Mi madre recuerda que su hija últimamente se comporta de un modo extraño: «Su estado se ha agravado desde la muerte de su pobre marido que me quería como a una madre. Era un buen hombre, generoso y honrado, algo inflexible. Cuando decía no, no había vuelta de hoja. ¡Qué catástrofe esa muerte brutal y tan cruel! Estaba escrito. Se murió de repente. Un camión se salió de la hilera de coches y se abalanzó sobre él. Si hubiera aceptado retrasar su viaje hasta el día siguiente, el camión se habría abalanzado sobre otro coche. Que Dios me perdone. Estaba escrito desde el día de su nacimiento. Era muy testarudo. Si me hubiera hecho caso, hoy no estaría muerto. ¡Dios mío, perdóname! Estoy delirando, todo está en tus manos, la vida, la muerte, la alegría, las lágrimas, todo, nosotros no somos nada en esta tierra. Tengo que rezar. No he hecho mis abluciones. ¿Dónde está la piedra pulida para mis abluciones? Me roban todo. Me despojan de mis cosas estando en vida. La otra también me ha quitado mis pendientes de oro y la cadena con el colgante. La rapiña de la gente es increíble. Que Dios nos dé algo de su bondad para no ser mezquinos. ¿Por dónde iba? Ah, sí, mi madre está en Fez y no quiere coger la carretera para venir a verme. Pero ¿dónde estamos? ¿En qué ciudad vivimos? ¿Dices que en Tánger? Pero lo de Tánger fue en otra época, aún no estaba casada, confundo todo. Mi madre me ha abandonado. No hay derecho, soy su hija y ella prefiere quedarse en casa de mi hermana menor. Siempre tuvo preferencia por Amina. Su marido es rico. A mí, que soy la mayor, no me hace caso. Eso no está bien».

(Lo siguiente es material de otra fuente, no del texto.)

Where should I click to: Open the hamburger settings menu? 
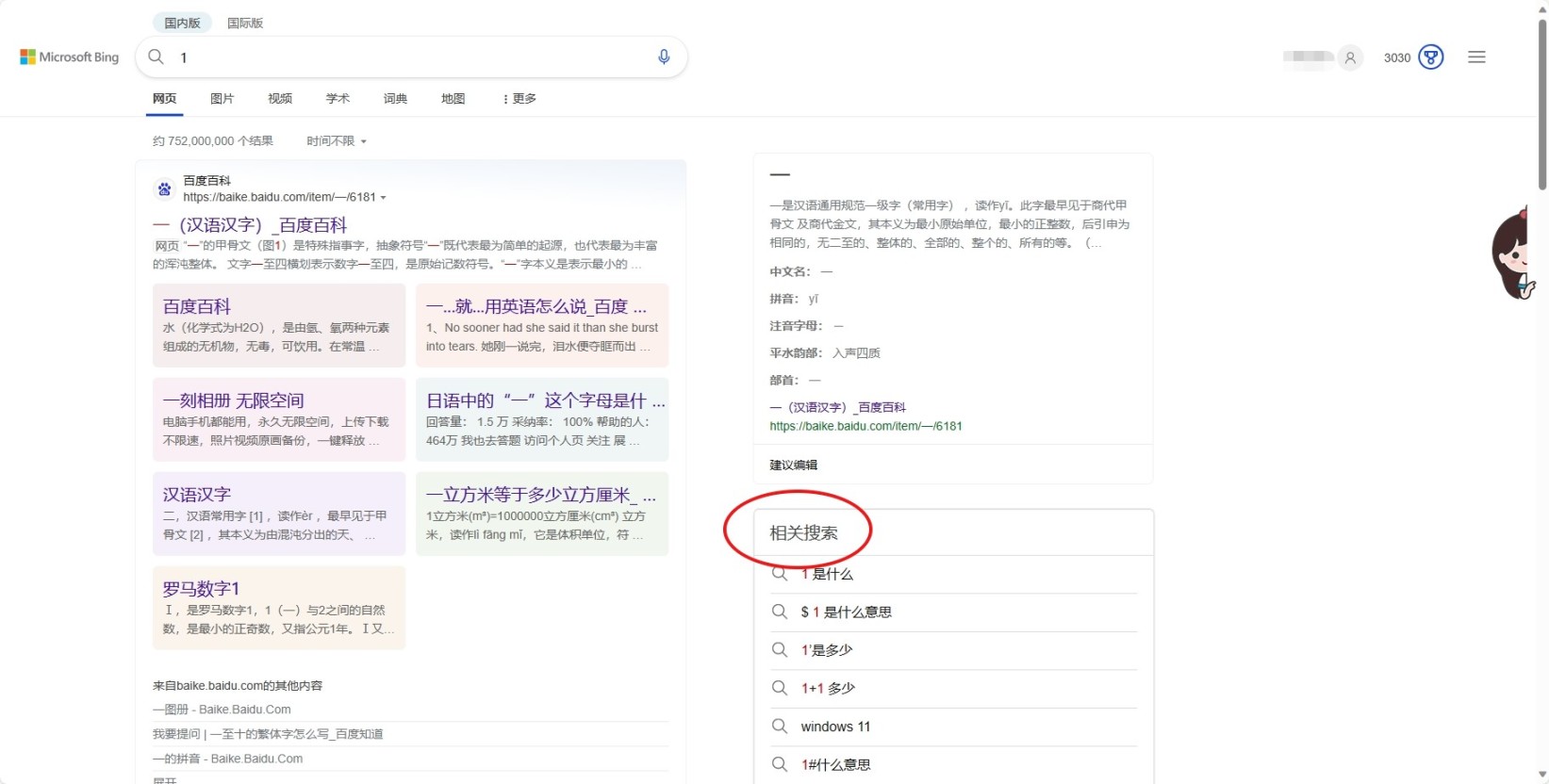click(1476, 57)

Se ha pasado el día llamando a su hija yemma.

Mi madre me reconoce enseguida en el teléfono. Debe de ser que la voz se graba en la memoria mejor que un rostro, aunque a veces me suele confundir con uno de mis hermanos. El otro día me dijo que me había cambiado la voz: «Es la voz de un hombre, has crecido muy pronto, tú, mi pequeño, el último de mis hijos, los quiero a todos, pero tú tienes algo más, es así, no sé por qué, no me lo tienen que reprochar, ¿cuándo vienes a verme?, ten cuidado al andar, ¡no olvides que aún eres pequeño!».

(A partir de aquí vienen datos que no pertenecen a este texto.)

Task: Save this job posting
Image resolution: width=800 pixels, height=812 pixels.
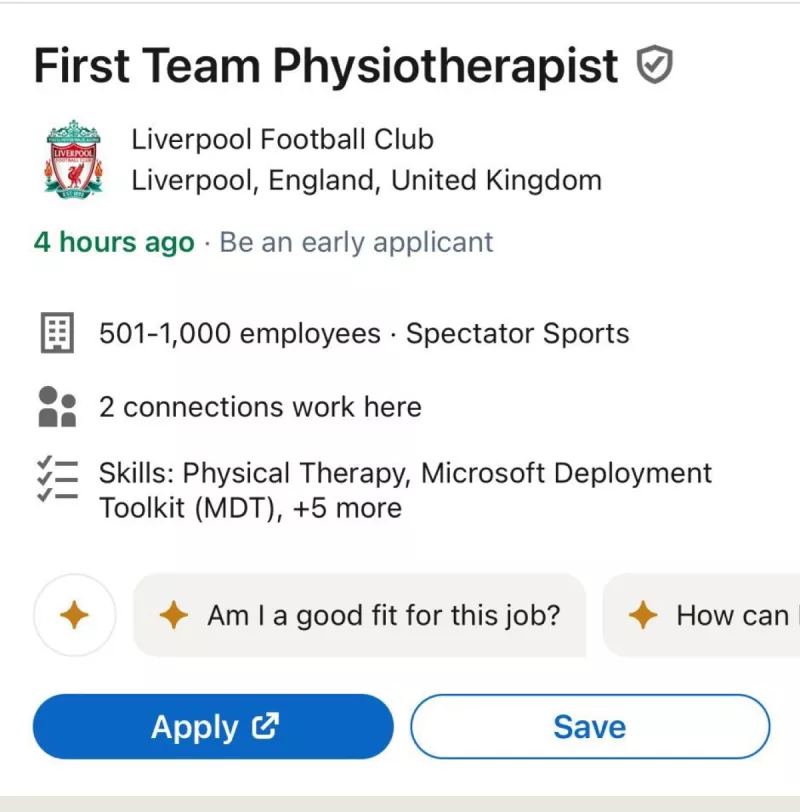Action: click(x=590, y=727)
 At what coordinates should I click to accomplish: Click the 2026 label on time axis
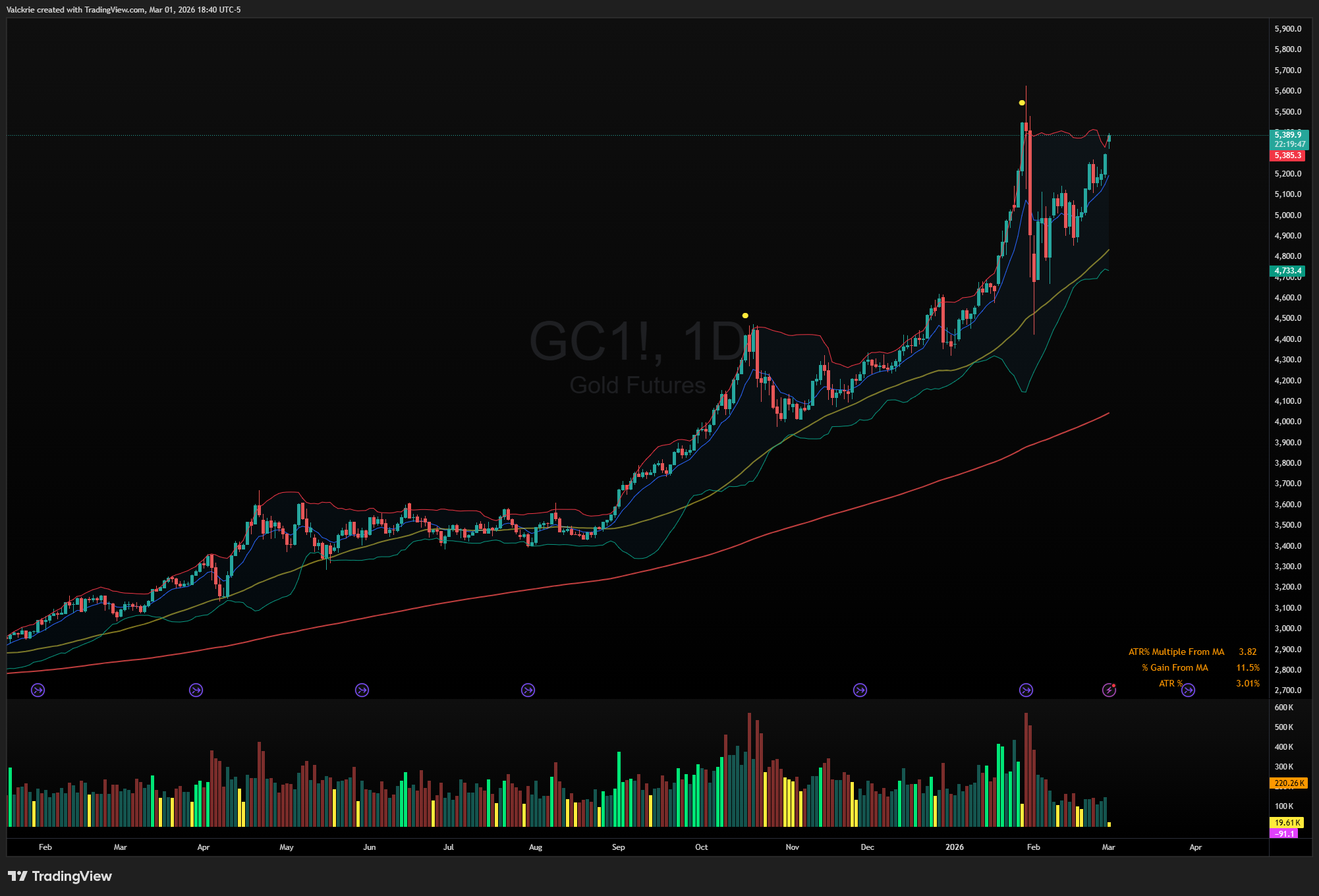pyautogui.click(x=954, y=847)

Mi madre me ha devuelto a la infancia. Para ella, no he crecido. Sigo siendo el niño flacucho que ella mimaba en Fez cuando caía enfermo. Ha retrocedido a la época en la que temió perderme debido a una enfermedad desconocida. Le digo que tengo más de cincuenta años y cuatro hijos, y que me debe de confundir con alguno de sus nietos. Sólo me cree a medias: «Eso es, di que me he vuelto loca, que he perdido la cabeza, que tu madre delira, que dice tonterías, sí, quizá tengas razón, estoy desvariando, ya sabes, las medicinas no sólo benefician, también estropean lo que no curan. Así que no eres mi pequeño y no estamos en Fez. ¿Y esta nueva casa? No la conozco. Llévame a mi casa. No me vas a abandonar aquí, ¿verdad?».

Mi hermana ha regresado a su casa. No ha tenido paciencia para cuidar a mi madre. Perdió los nervios. La entiendo y le pido que cuide de su salud. Me contesta que todo está en manos de Dios. No la contradigo y bajo los ojos. ¿Qué hacer contra los que creen en la fatalidad, los que piensan que todo está escrito de antemano y que sólo estamos en la Tierra para vivir lo que nos ha sido trazado por Dios? Mi madre es menos fatalista que su hija. Está segura de que Dios dirige los actos de los seres humanos pero uno no debe quedarse de brazos cruzados esperando a que sucedan las cosas.